Cannibalism in Piranha

During the dry season when the Amazon region experiences scarcity in food for the fish, it is likely that the Piranha will show signs of cannibalism. They will bite off fins of fellow fish, and if the fish is severely wounded and very sick, they will kill it and eat in a shoal attack.

During mating season, which occurs at the onset of the rainy season in Amazon, these fish show signs of cannibalism as they are protecting their eggs and young ones from damage. When other fish pass near the nest, they will be injured and wounded which could lead to their death and cannibal behavior in the long run.

Finely Tuned Senses

A drop of blood will attract a shoal of Piranha from a good distance away. Piranha can smell a drop of blood in 200 liters of water. The Red-Bellied Piranha specifically, are meat-loving fish, and the smell of blood is an indication of meal time. When a shoal kills an animal, all the Piranha around the area will rush to the scene for a bite causing the much fabled feeding frenzies.

Their hearing is also heightened the sound of falling fruits will attract the piranha for feeding, piranha diet is known to be composed mostly of plant parts, unlike the belief that these fish are ferrous meat eaters.

Their lateral line is highly sensitive to waves and splashing of water which could be caused by animals that are drowning and could make a kill for the fish.

Parental Instincts

Unlike most fish, Piranha show signs of parental protection instincts. When they lay their eggs during the mating season in the breeding nest, they take an active role in protecting their young ones. During this time they are most aggressive and will fight any animal, even other Piranha fish that come close to their eggs or their young ones.

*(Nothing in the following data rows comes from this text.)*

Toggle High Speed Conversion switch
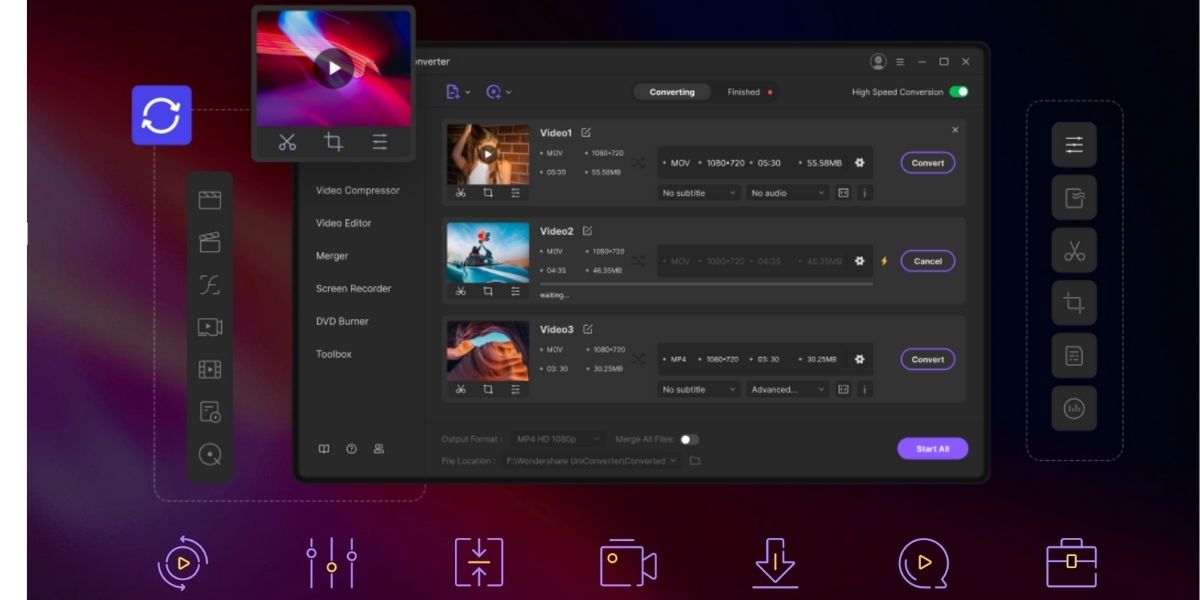The height and width of the screenshot is (600, 1200). point(958,92)
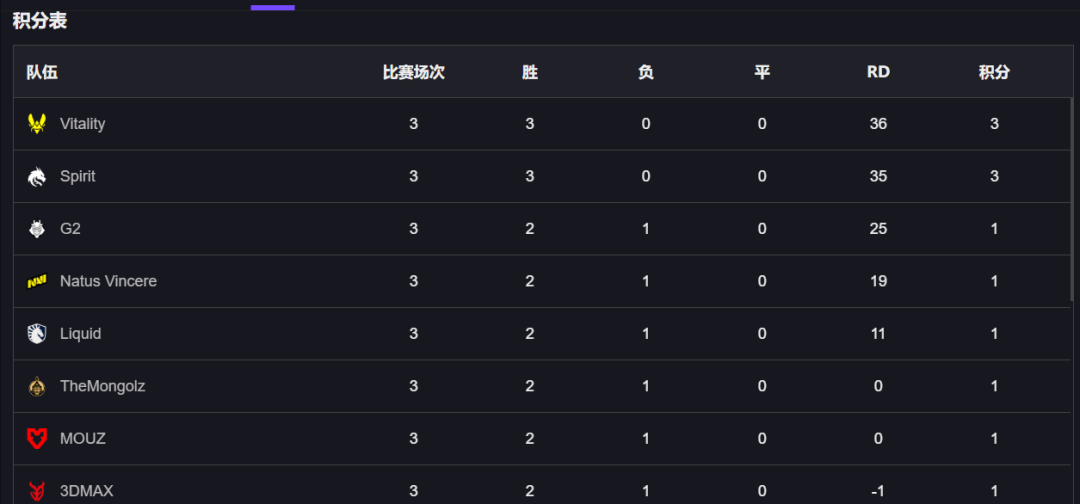Screen dimensions: 1080x504
Task: Click the red MOUZ heart logo
Action: point(37,439)
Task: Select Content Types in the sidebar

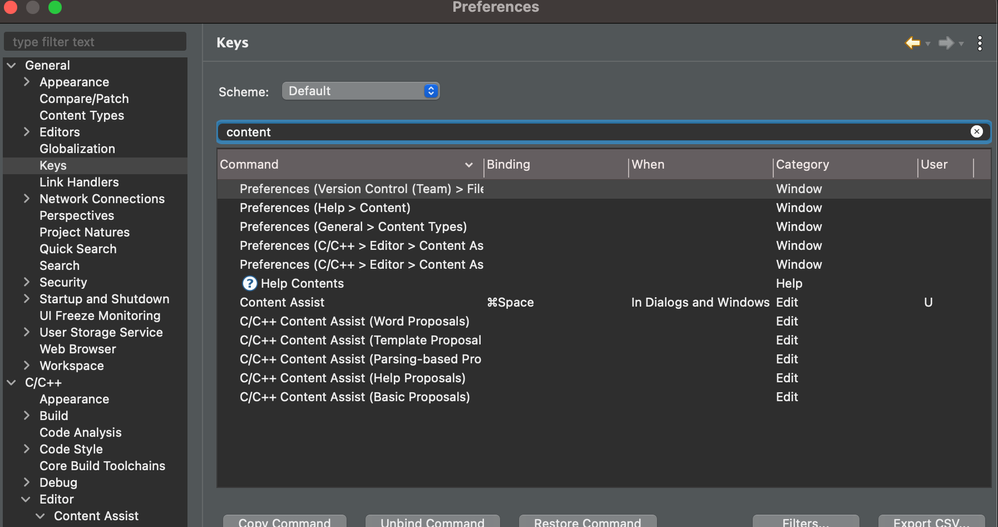Action: click(82, 115)
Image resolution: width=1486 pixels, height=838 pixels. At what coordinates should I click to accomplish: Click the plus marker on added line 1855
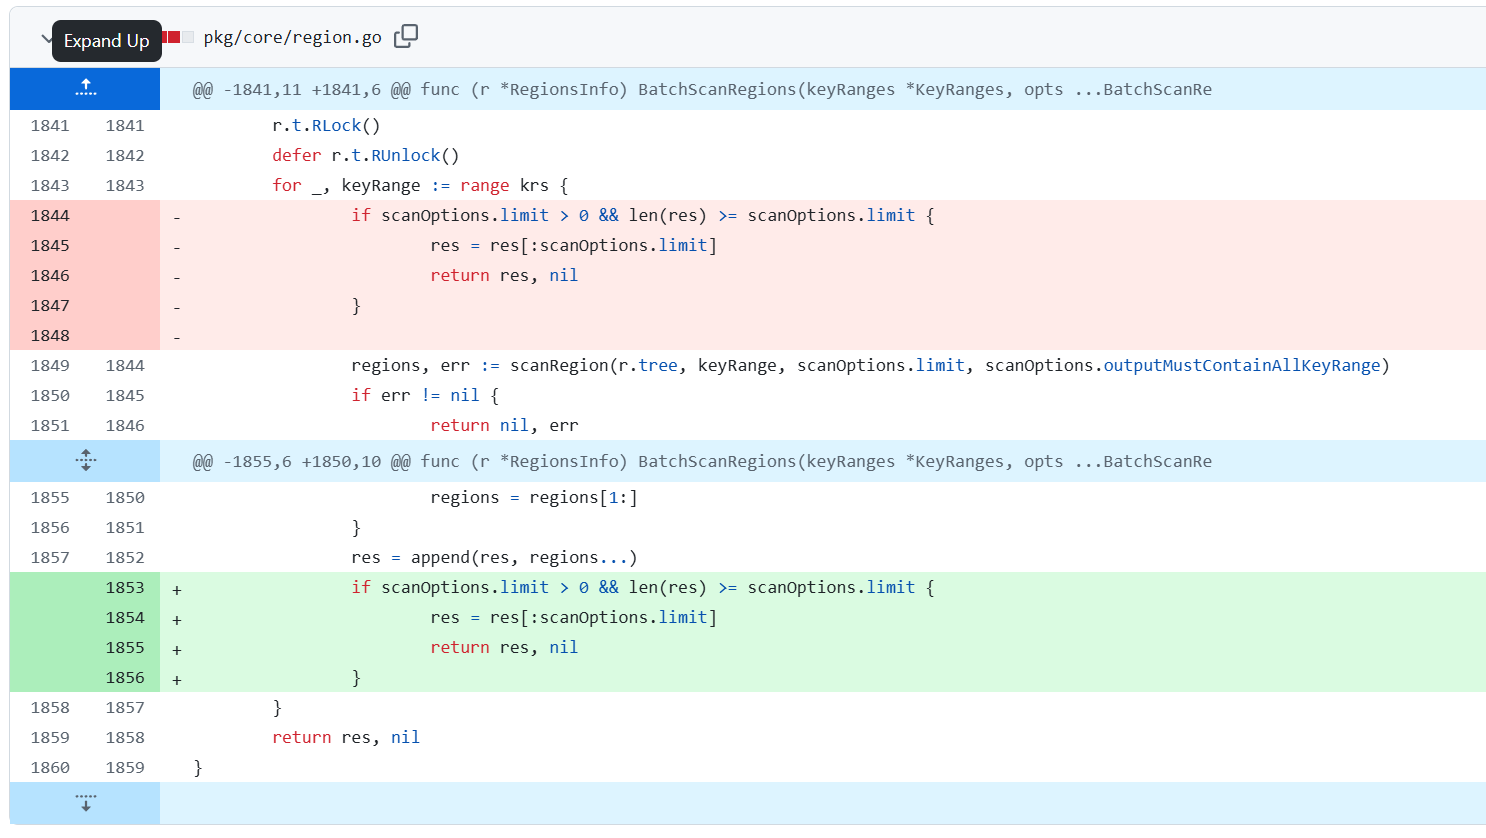coord(177,649)
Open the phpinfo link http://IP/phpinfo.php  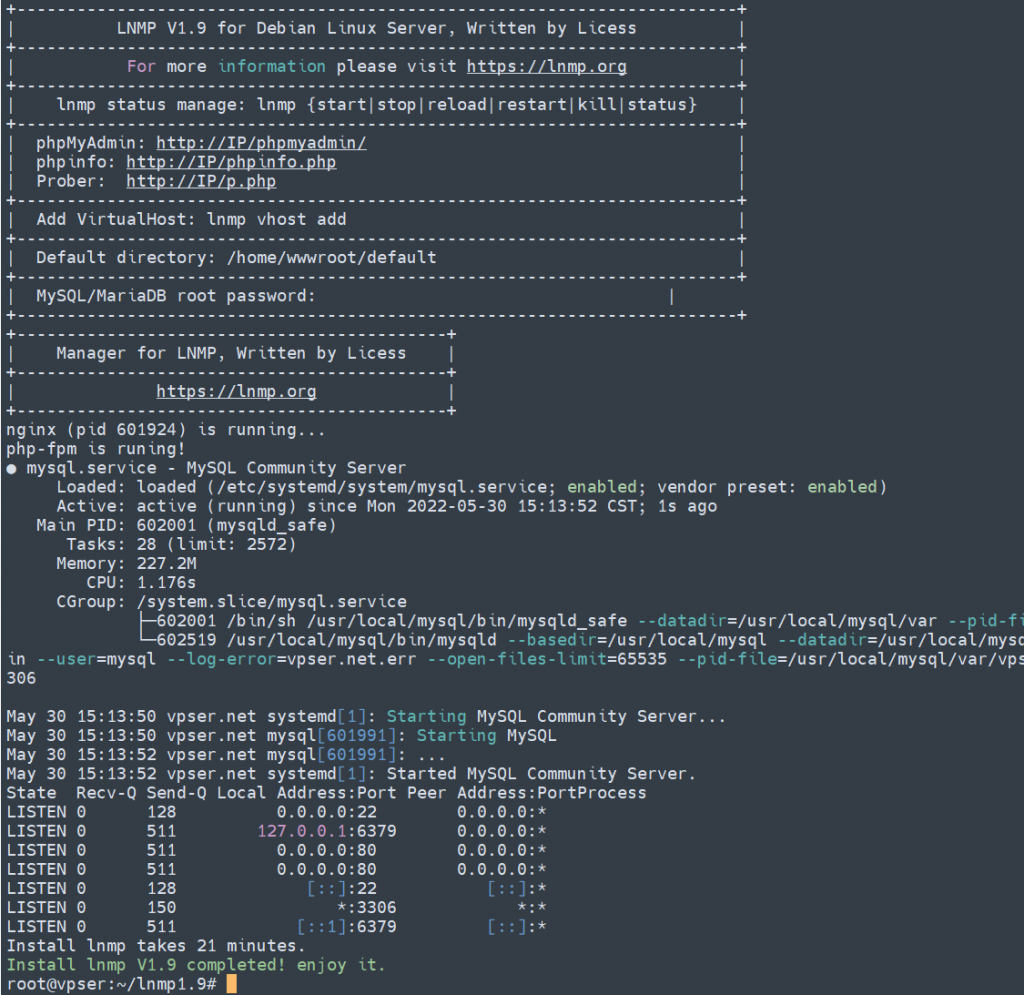[232, 162]
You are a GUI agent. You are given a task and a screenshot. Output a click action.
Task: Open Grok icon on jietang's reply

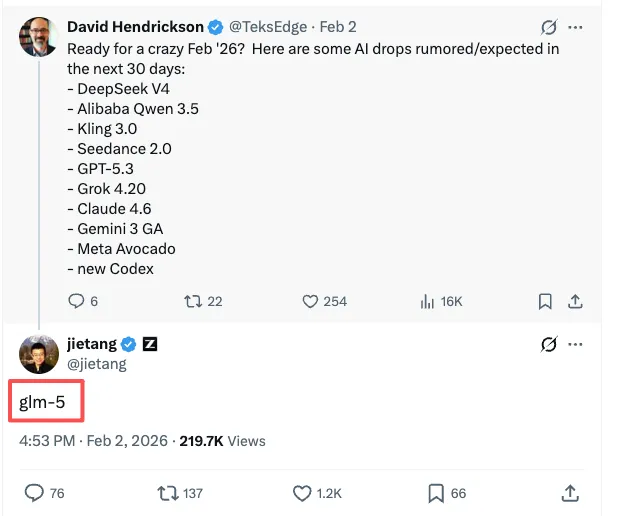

The male fish take a huge role in protecting the young ones. Once the females lay their eggs the males will fertilize them and stay guarding them against harm from the predators that live in their natural environment.

Once they are old enough, the juvenile fish will be hiding behind river plantation until they are strong enough to fight back and feel secure. Once they have grown into adults, some Piranha species like the Red-Bellied piranha will live in groups for protection against predators.

two piranha mating

Piranha Behavior in Captivity

Provided they get enough space with places to hide and dimmed lights Piranha can thrive in tanks. They will appear less shy and behave just like they would in the wild. Except for a few species, they are solitary animals that will prefer to live alone in their tanks.

They will show signs of aggression and are likely to be very territorial just like they are in the wild. The juvenile fish might look very different from the parents, and this could promote incidents of cannibalism in your tank.

Some, however, have coloration on the belly causing mimicry which prevents them from falling prey to their cannibal parents. To prevent the incidents of cannibalism, or to stop them attacking other fish that might be hosted in the tank,  Piranha owners should feed their fish frequently to prevent them from attacking the other fish that live in the tank.

If you put other species in there at all.

piranha swimming in a school

Protection of the Young Ones by Incorporation into the Shoal

Juvenile Piranha might find a spot in the middle of a school as a means of protection against predators. This is one of the ways that this species will survive, as they are many predators that could wipe out the young juvenile Piranha quickly.

Once they are old enough, the fish will leave the shoal to live in solitude or to form their own shoal. This behavior in Piranha ensures that there is continuity of species as the juveniles are groomed to grow into independent adults that procreate and ensure the continued survival of the Piranha fish.